— Start of Given records —

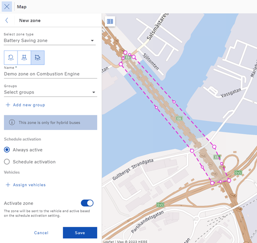Open the Select zone type dropdown

click(50, 41)
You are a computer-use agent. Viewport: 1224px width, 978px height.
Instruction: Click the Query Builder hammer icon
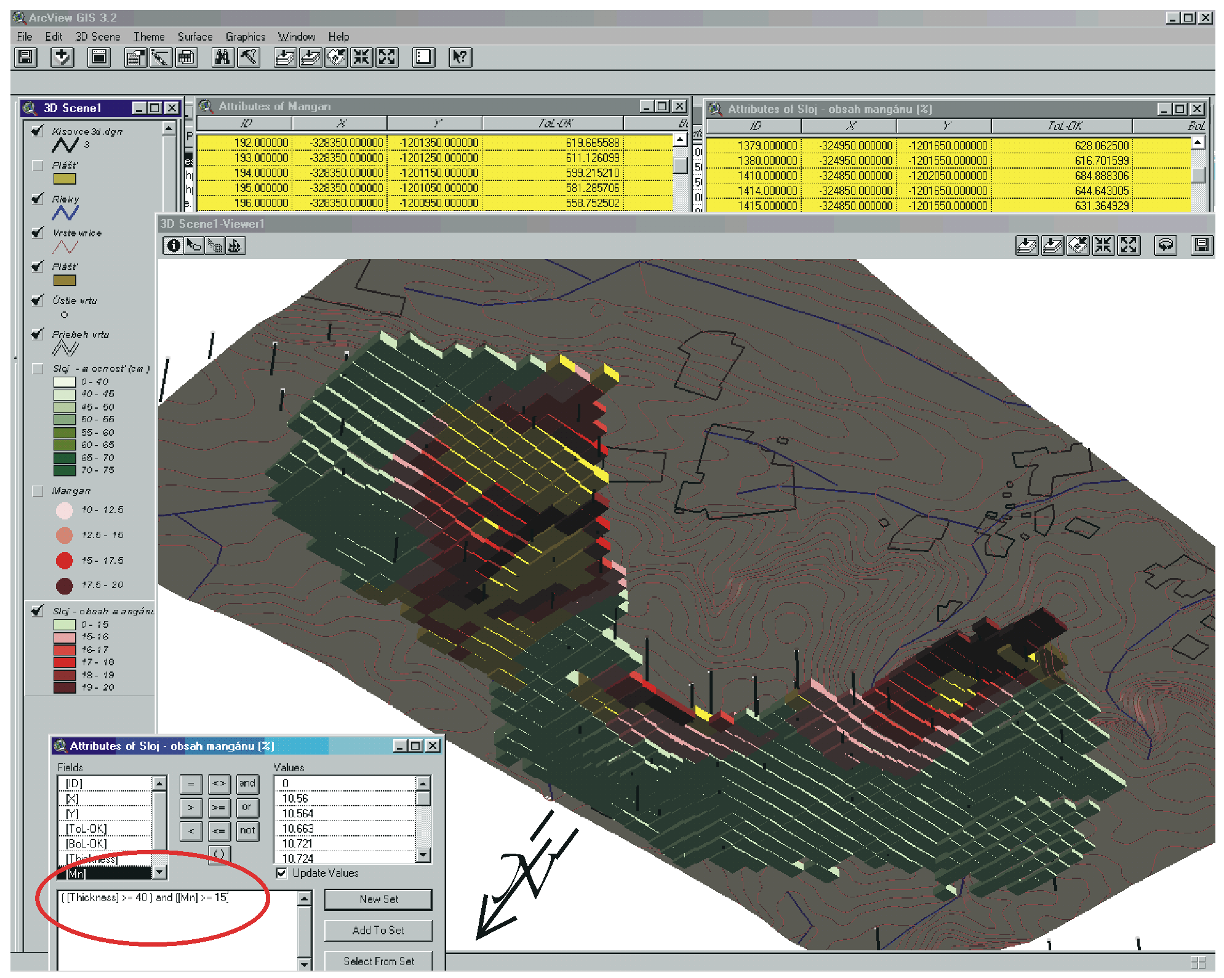click(249, 58)
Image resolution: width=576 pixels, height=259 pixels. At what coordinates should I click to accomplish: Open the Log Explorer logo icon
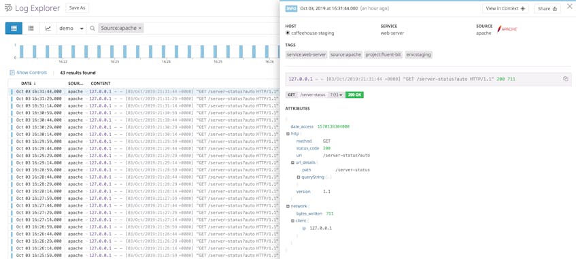click(x=8, y=8)
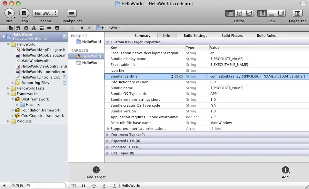The height and width of the screenshot is (189, 309).
Task: Switch to the Build Settings tab
Action: tap(195, 36)
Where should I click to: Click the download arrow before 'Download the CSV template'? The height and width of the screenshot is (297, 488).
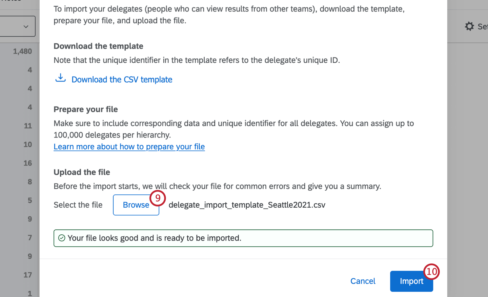[60, 78]
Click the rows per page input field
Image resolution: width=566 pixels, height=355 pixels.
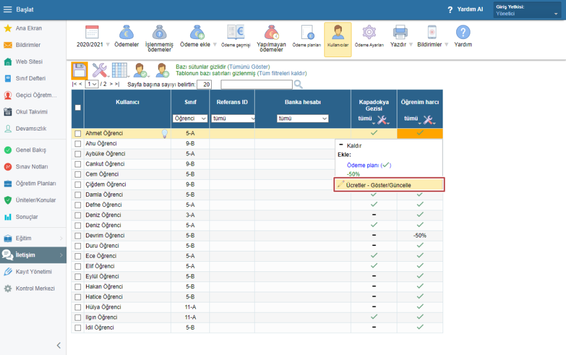coord(204,84)
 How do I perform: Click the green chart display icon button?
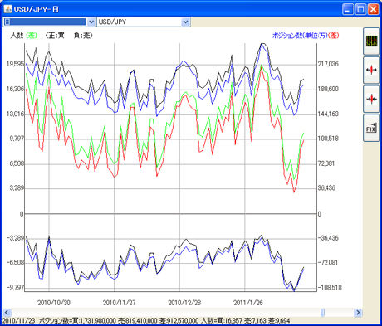point(371,41)
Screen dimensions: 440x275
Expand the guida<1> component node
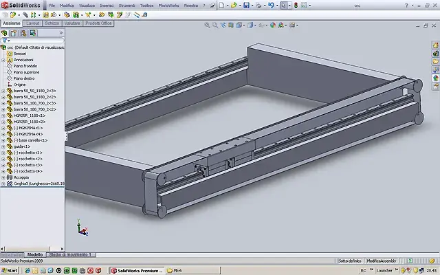3,146
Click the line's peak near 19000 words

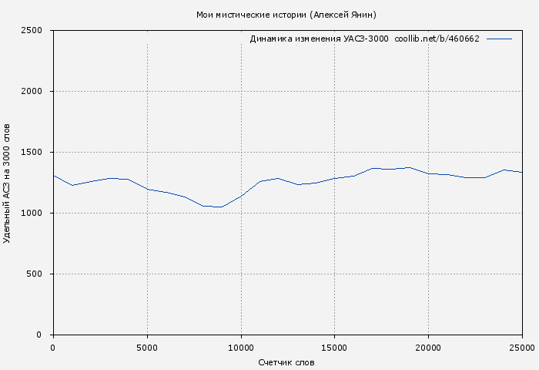[409, 167]
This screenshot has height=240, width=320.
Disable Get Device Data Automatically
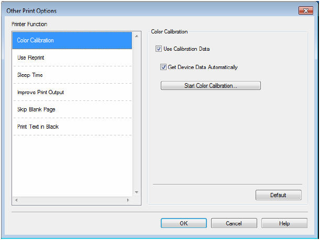(164, 67)
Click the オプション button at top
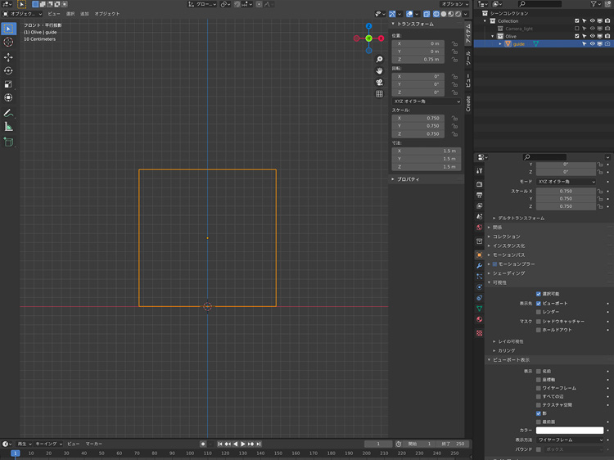 [x=456, y=4]
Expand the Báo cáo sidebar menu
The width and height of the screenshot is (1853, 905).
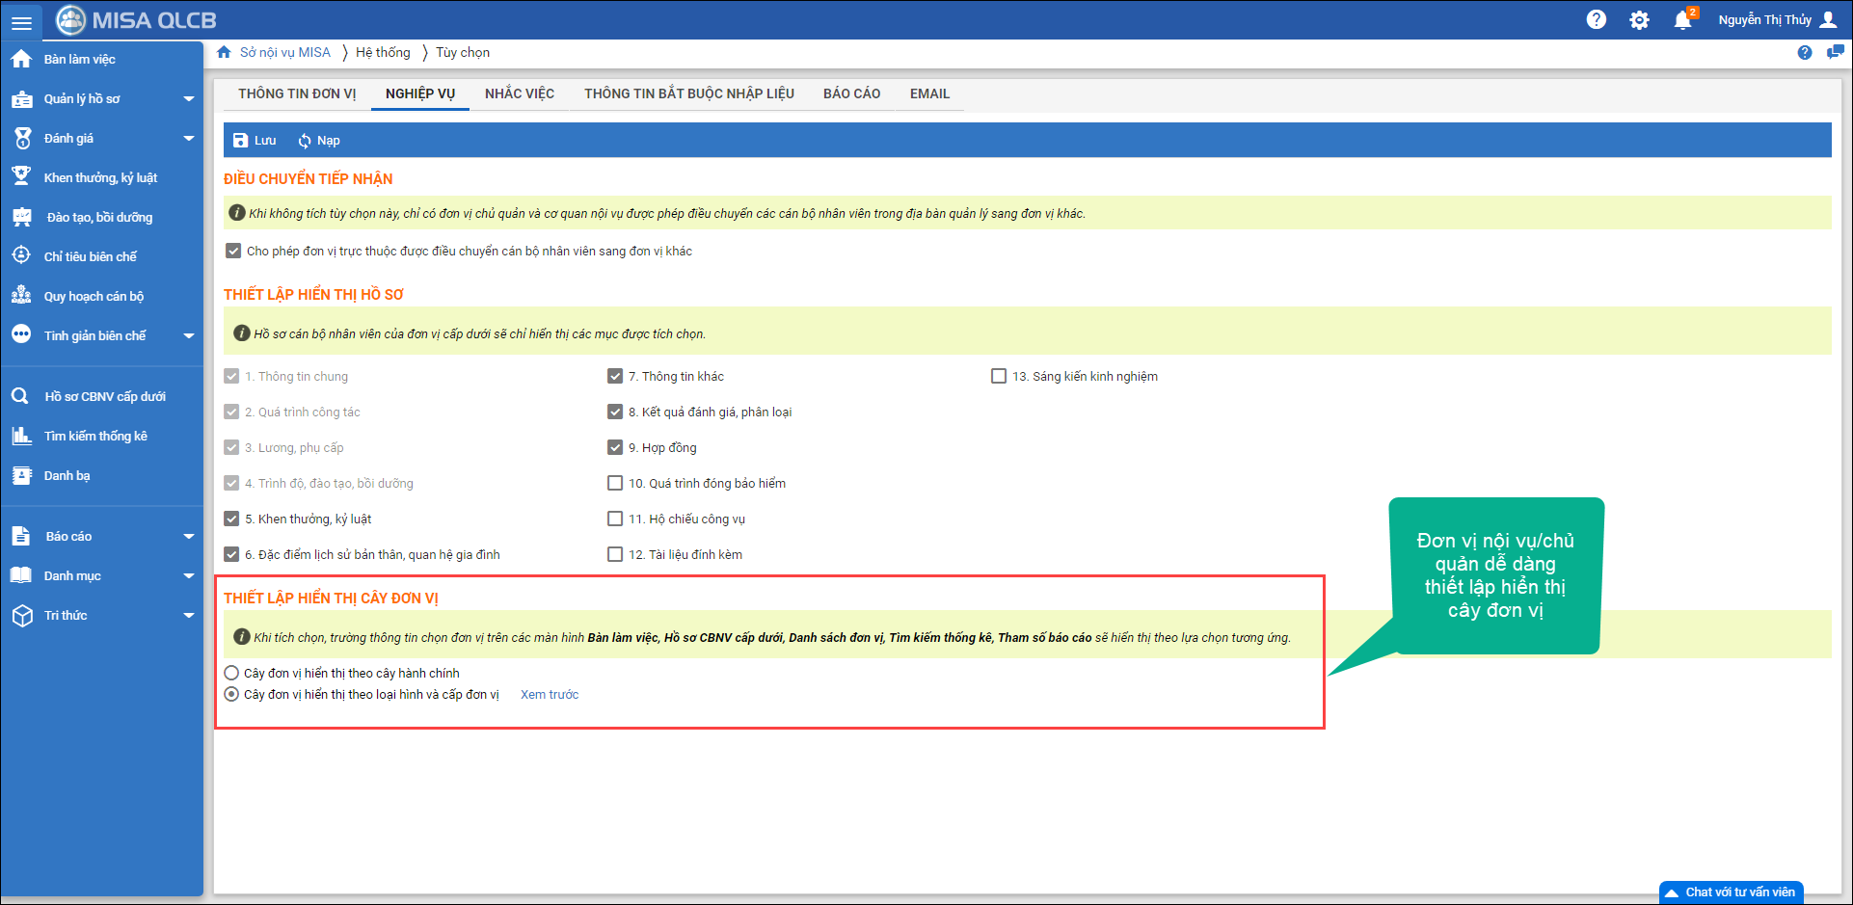tap(189, 537)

— End of Given records —

Update the rows above so that every "Image resolution" becomes "Image size", keeping everything else unchanged. Omit the pictures from your answer.

## Solution to the exercise
Open the Select zone type dropdown

click(50, 41)
You are a computer-use agent. Viewport: 1224px width, 978px height.
Instruction: Click the Query Builder hammer icon
click(249, 58)
Image size: width=576 pixels, height=259 pixels. At what coordinates should I click to accomplish: Open the Log Explorer logo icon
click(x=8, y=8)
The height and width of the screenshot is (189, 309).
Task: Switch to the Build Settings tab
Action: tap(195, 36)
Where should I click to: Click the download arrow before 'Download the CSV template'? The height and width of the screenshot is (297, 488).
[60, 78]
Click the rows per page input field
Image size: width=566 pixels, height=355 pixels.
coord(204,84)
 How do I perform: Click the green chart display icon button?
point(371,41)
Screen dimensions: 440x275
Expand the guida<1> component node
3,146
Click the line's peak near 19000 words

[409, 167]
This screenshot has height=240, width=320.
Disable Get Device Data Automatically
(164, 67)
Click the オプション button at top
 [x=456, y=4]
Expand the Báo cáo sidebar menu
The width and height of the screenshot is (1853, 905).
tap(189, 537)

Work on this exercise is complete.